Okay, obviously nobody can resist a video of uber-atheist Christopher Hitchens being waterboarded. Vanity Fair has apparently resorted to making bad YouTube videos in order to promote itself–in this case, the Hitchens article “Believe Me, It’s Torture.” But I have questions for Christopher, starting with: Do you always get waterboarded by guys dressed up like cat burglars?
And couldn’t you just climb onto the board? Why do you have to be bound like a paralysis victim and then lifted on and off it? Did you get waterboarded while drunk or something? Come to think of it, maybe you could have lasted more than 10 seconds if they’d used vodka instead of water when they were sprinkling you out of that Clorox bottle. And that’s another thing: it looked like they sprinkled about, oh, two fingers of a shot glass worth of Evian water through a towel. Is that really all it takes? Maybe I’m in favor of waterboarding after all. You think you’re drowning but there’s no way in hell you could even get wet. Those who’ve watched the video know that Hitchens was given a safety word if he wanted to abort the demonstration, but contrary to rumors on the blogosphere, that word was not “Jesusislord.”
Anglican Steel Cage Death Match Might Be Postponed

They won’t be singing Kumbayah this week at the Lambeth Conference, the every-ten-year meeting of the entire Anglican communion, especially since 200 bishops will be boycotting the event, including my recent dinner companion, Archbishop Peter Akinola of Nigeria, who used the word “apostates” to describe some of his fellow clerics at the recent Global Anglican Future Conference (GAFCON) in Jerusalem. The conservatives all but admitted they held GAFCON to intentionally upstage Lambeth, declaring themselves a “church within the church” that was tired of complaining about liberal doctrine that the church leaders are obviously loathe to change. But N.T. Wright, the respected Bishop of Durham who’s on the short list to be the future Archibishop of Canterbury and who once made the mistake of giving an interview to the Door’s own Becky Garrison, called the GAFCON movement “strange in form and uncertain in destination,” and encouraged the renegade bishops to reconsider and bring their “rich experience and gospel-driven exuberance to the larger party where the rest of us are working day and night for the same gospel, the same biblical wisdom, the same Lord.” Some of the conservatives will indeed show up at Lambeth, but they don’t wanna sit next to the gay guy.

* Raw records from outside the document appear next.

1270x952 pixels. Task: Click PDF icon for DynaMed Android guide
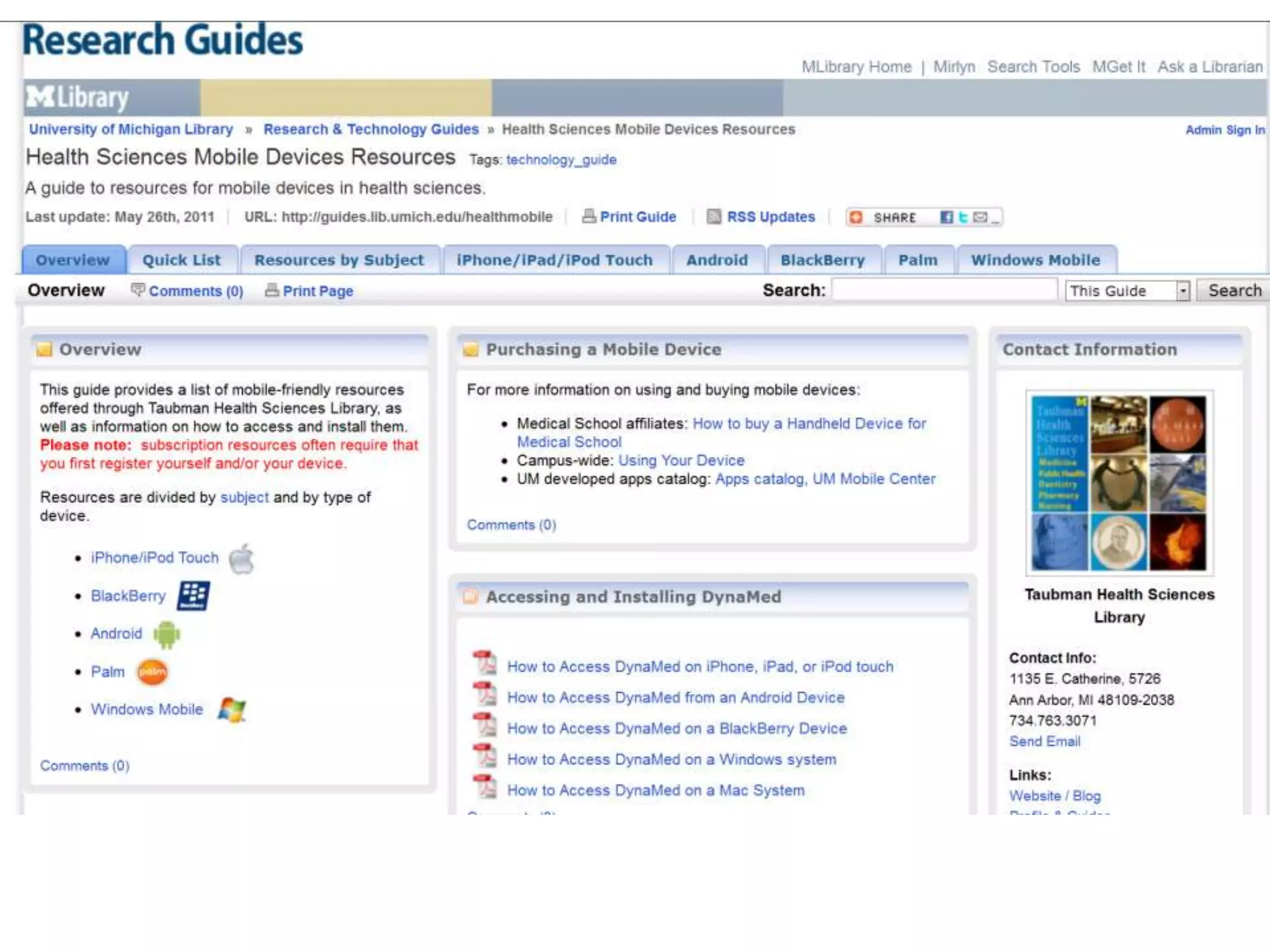(485, 694)
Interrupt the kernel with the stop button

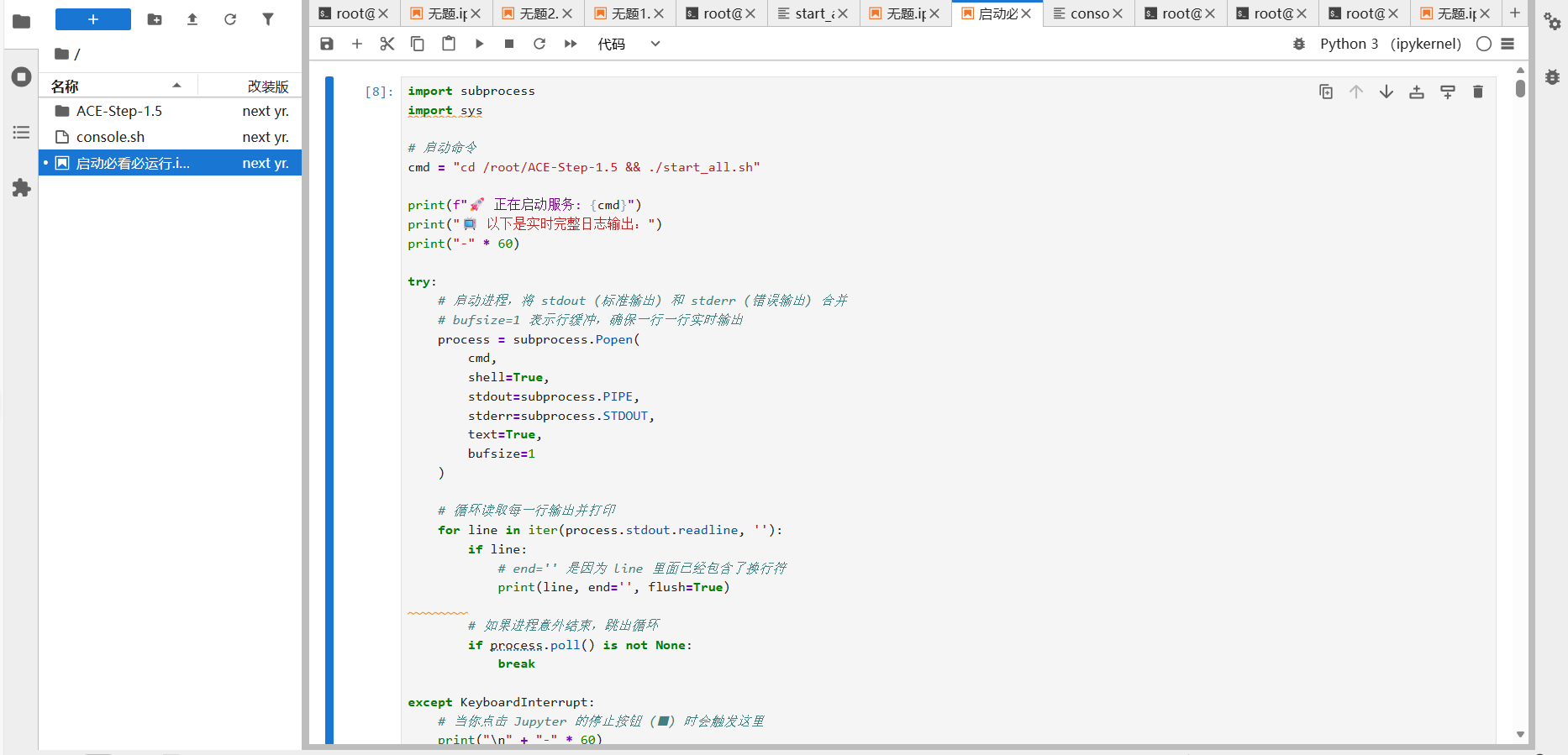click(x=509, y=44)
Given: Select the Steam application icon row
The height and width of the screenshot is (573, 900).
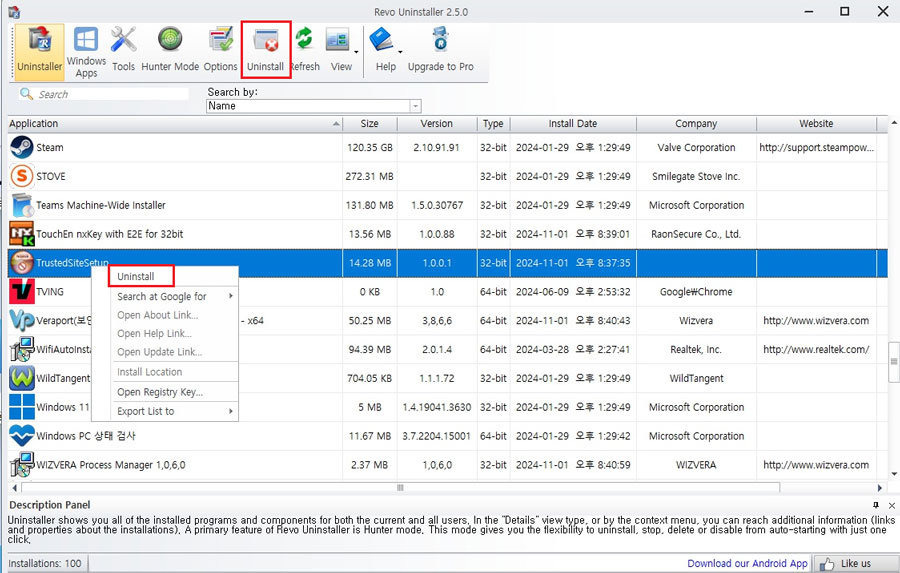Looking at the screenshot, I should click(x=175, y=148).
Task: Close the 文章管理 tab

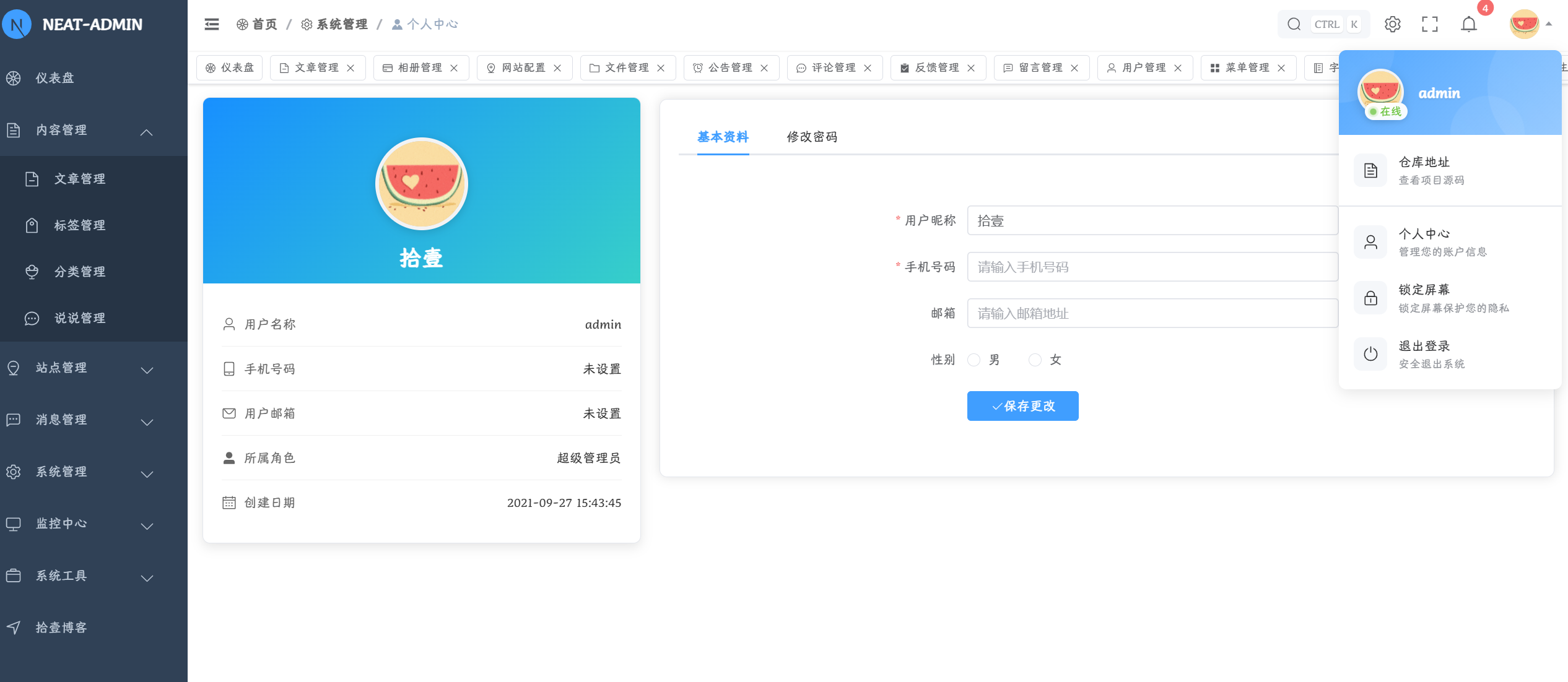Action: pos(351,68)
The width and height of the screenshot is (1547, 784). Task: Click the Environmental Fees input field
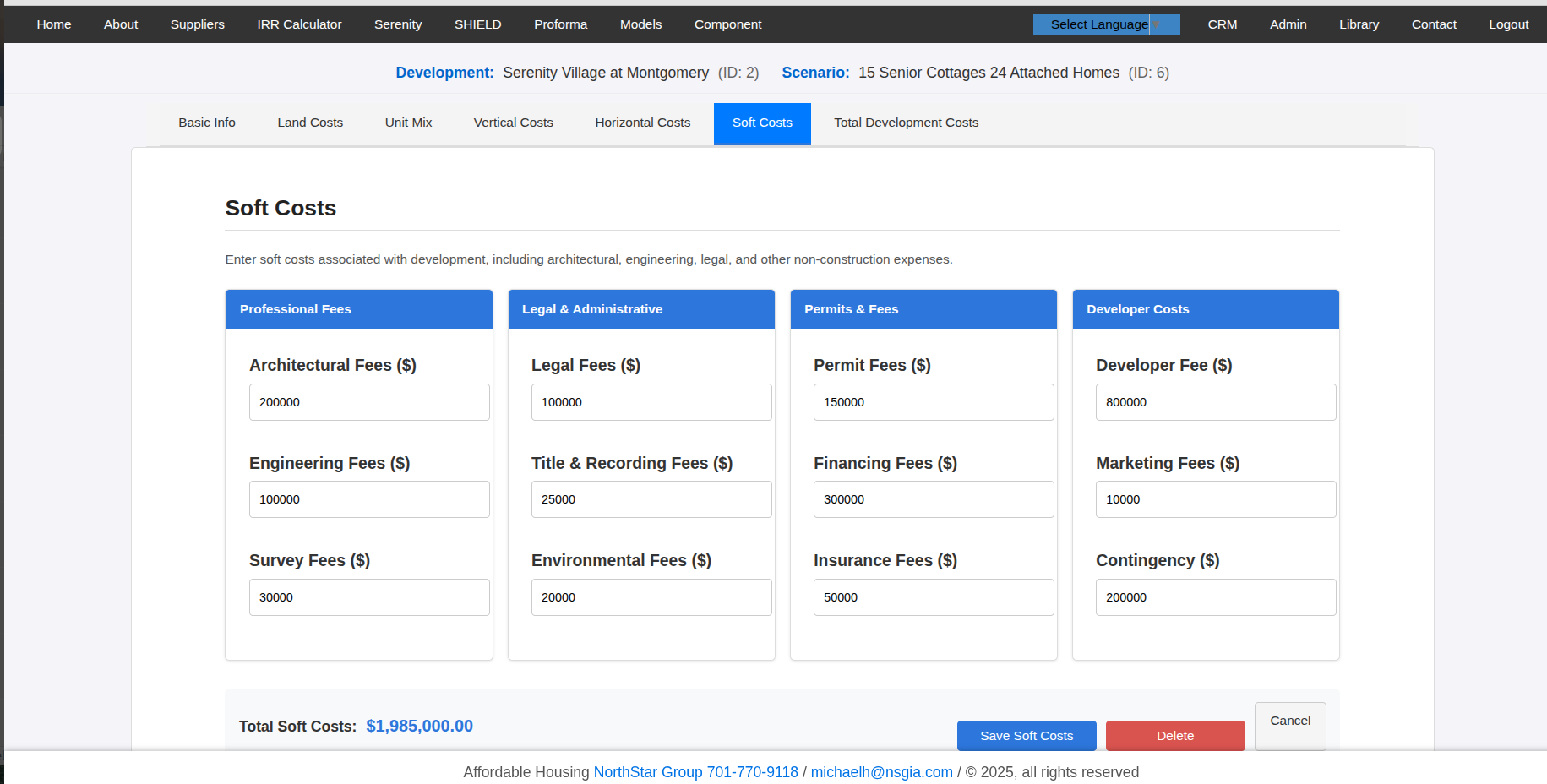pyautogui.click(x=651, y=597)
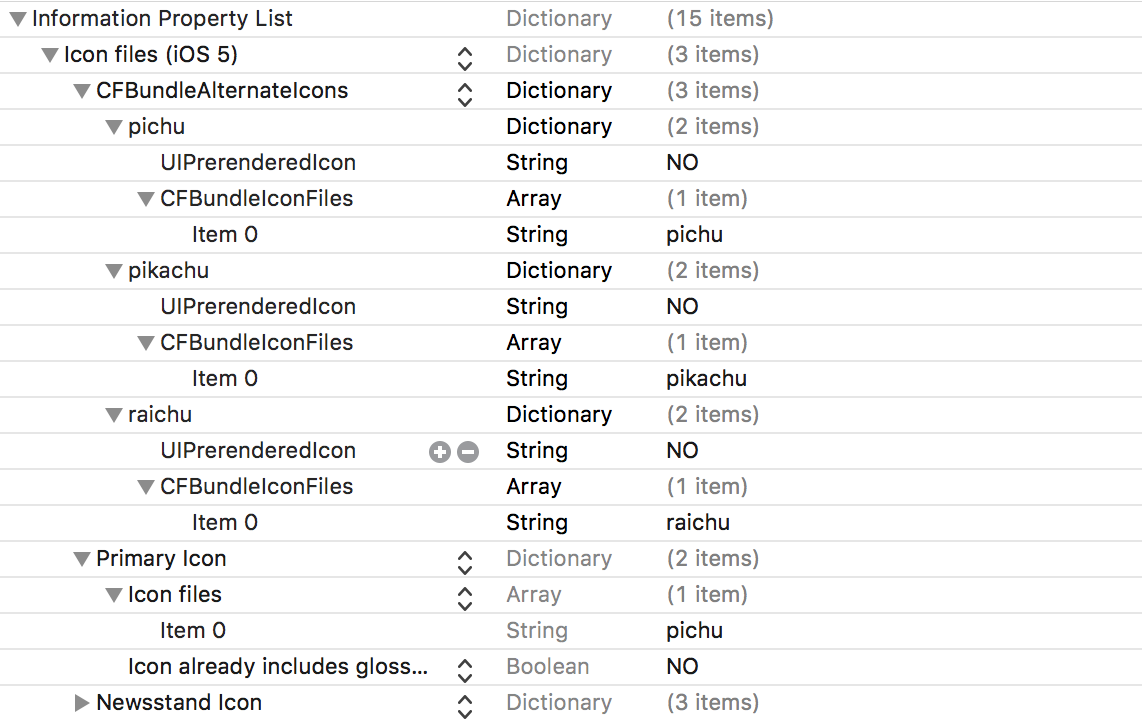Screen dimensions: 1142x720
Task: Open key stepper for Primary Icon row
Action: [464, 561]
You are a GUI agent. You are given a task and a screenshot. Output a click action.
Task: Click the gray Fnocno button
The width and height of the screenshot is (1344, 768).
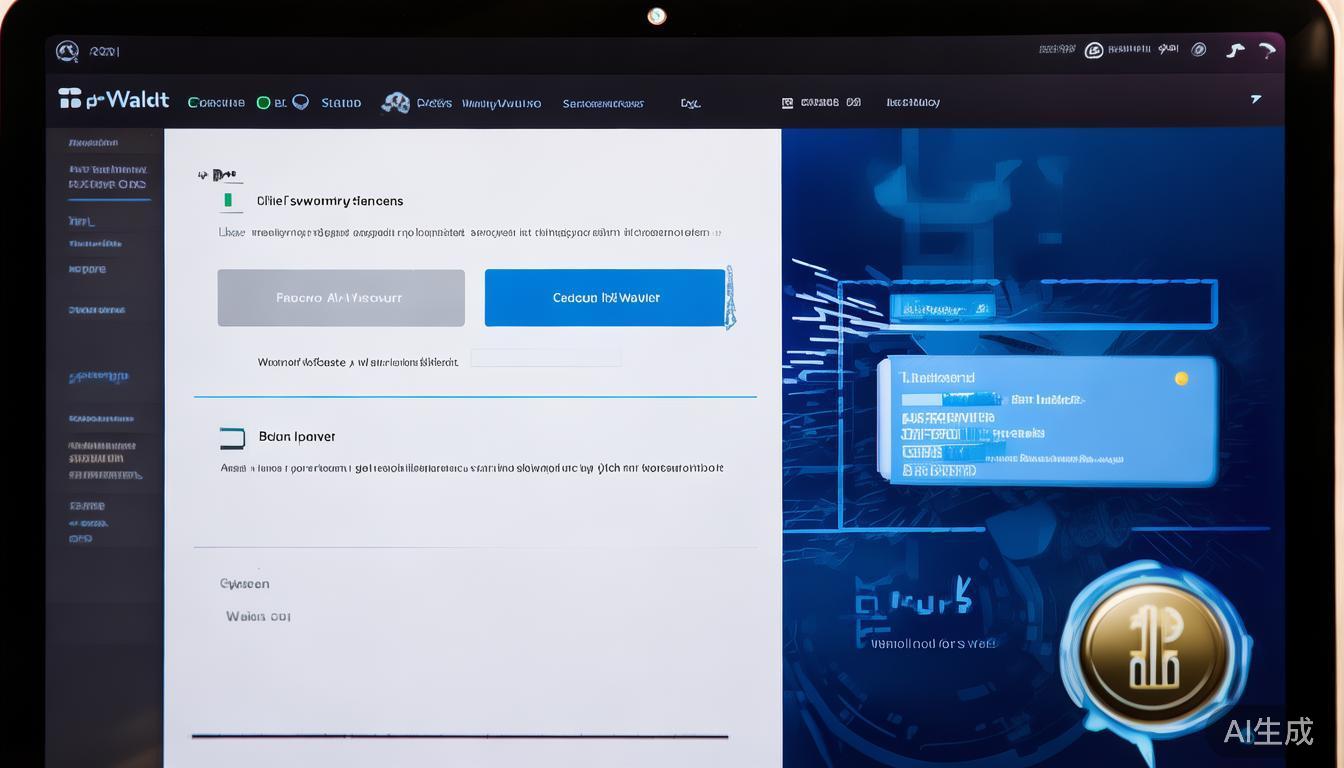coord(341,298)
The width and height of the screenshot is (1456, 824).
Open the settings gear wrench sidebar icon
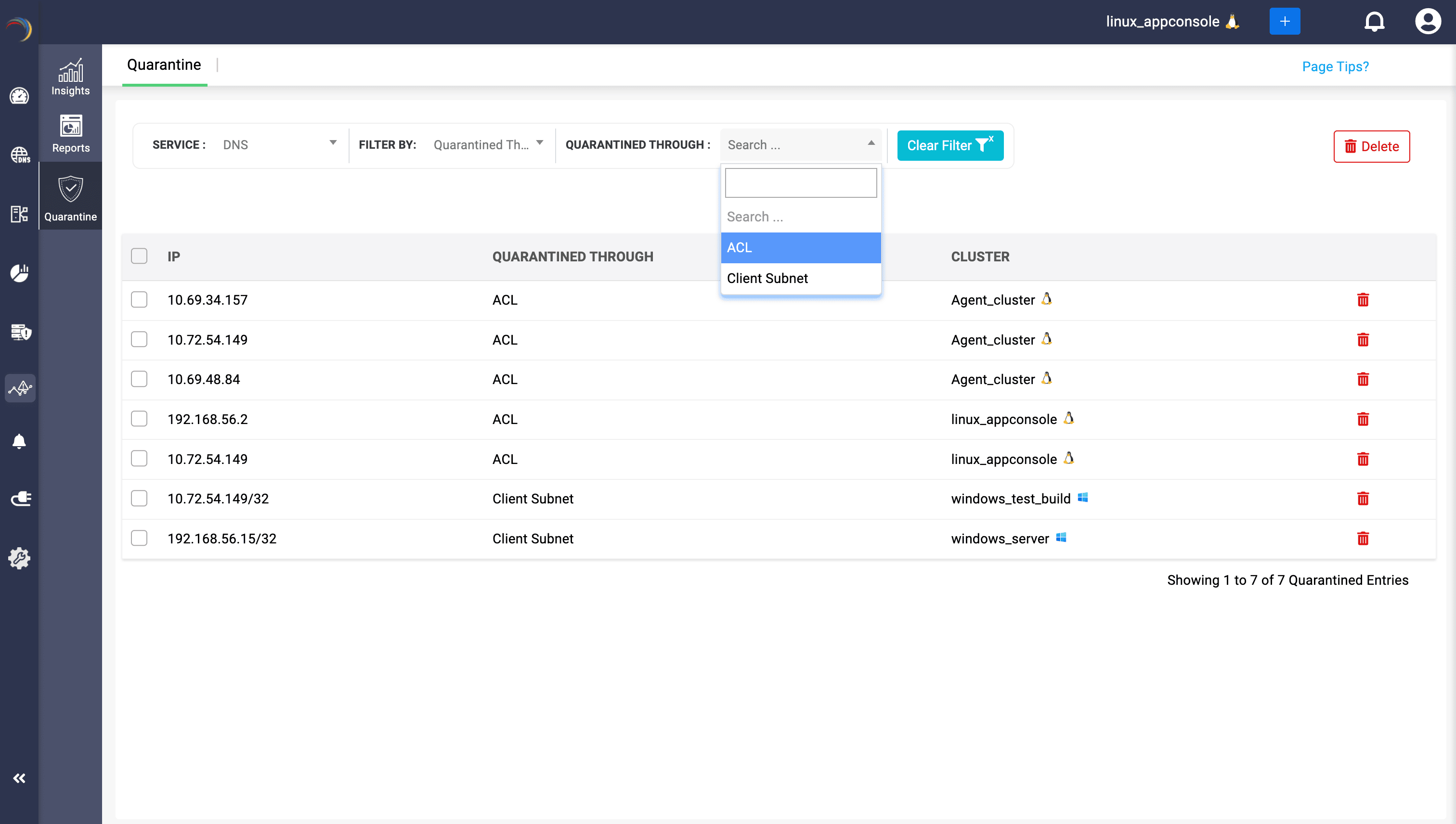pyautogui.click(x=20, y=558)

And the Archbishop of Canterbury appears to be floating a last-ditch effort to make the theocons happy: he’s creating a cadre of “superbishops” to supervise churches that object to being led by a female–because, oh yeah, there’s that problem, too, the fact that 14 years ago the Anglicans started ordaining women and now they’re about to have the first female bishops. No wonder several of the Anglican dissidents were recently seen darting in and out of offices at the Vatican. In 1994, 500 Anglican priests became, overnight, Catholic priests. Benedict is hoping for a new harvest. And, by the way, the first superbishop was created in the 1970s, by Monty Python.
Barack Loves Jesus Again

Uh oh, Barack Obama was using the phrase “personal commitment to Christ” last week, and we know what happens when the Obamameister starts getting all evangelical on us–he ends up interpreting scripture. Fortunately, he hasn’t given us any more exegesis lately, but he did come out for expansion of the Bush administration’s faith-based programs. Would that be the same programs that, uh, were roundly condemned as failures after special assistant to the President Doug Wead was drummed out of the White House for making secret tapes of the Prez? Yes, they would be, but that had nothing to do with the original vision of the programs, as Jim Wallis of Sojourners explained in a virtual endorsement of Obama during the same week that Obama’s handlers explicitly stated that they were seeking the support of the “religious left.” They were seeking it, by the way, in Zanesville, Ohio, hometown of Zane Grey, holder of the all-time record for novels made into movies (over 200), and not a member of the religious left. If this goes on much longer, Obama will be in danger of saying something akin to Howard Dean’s comment in 2004, when asked what his favorite New Testament book was. If you’ll recall, the answer was Job. There wasn’t much spin for his handlers to put on that one.
Last Time the Romans Showed Up, the Trojans Lost
The Popemobile is in Australia this week for World Youth Day, and our sources in the Anglican church tell us that there’s an organized effort to drop condoms on the Pope’s head. So far there have been no papal condom showers, but if they do go through with it, I hope they’re not ribbed condoms. After all, he’s an elderly man.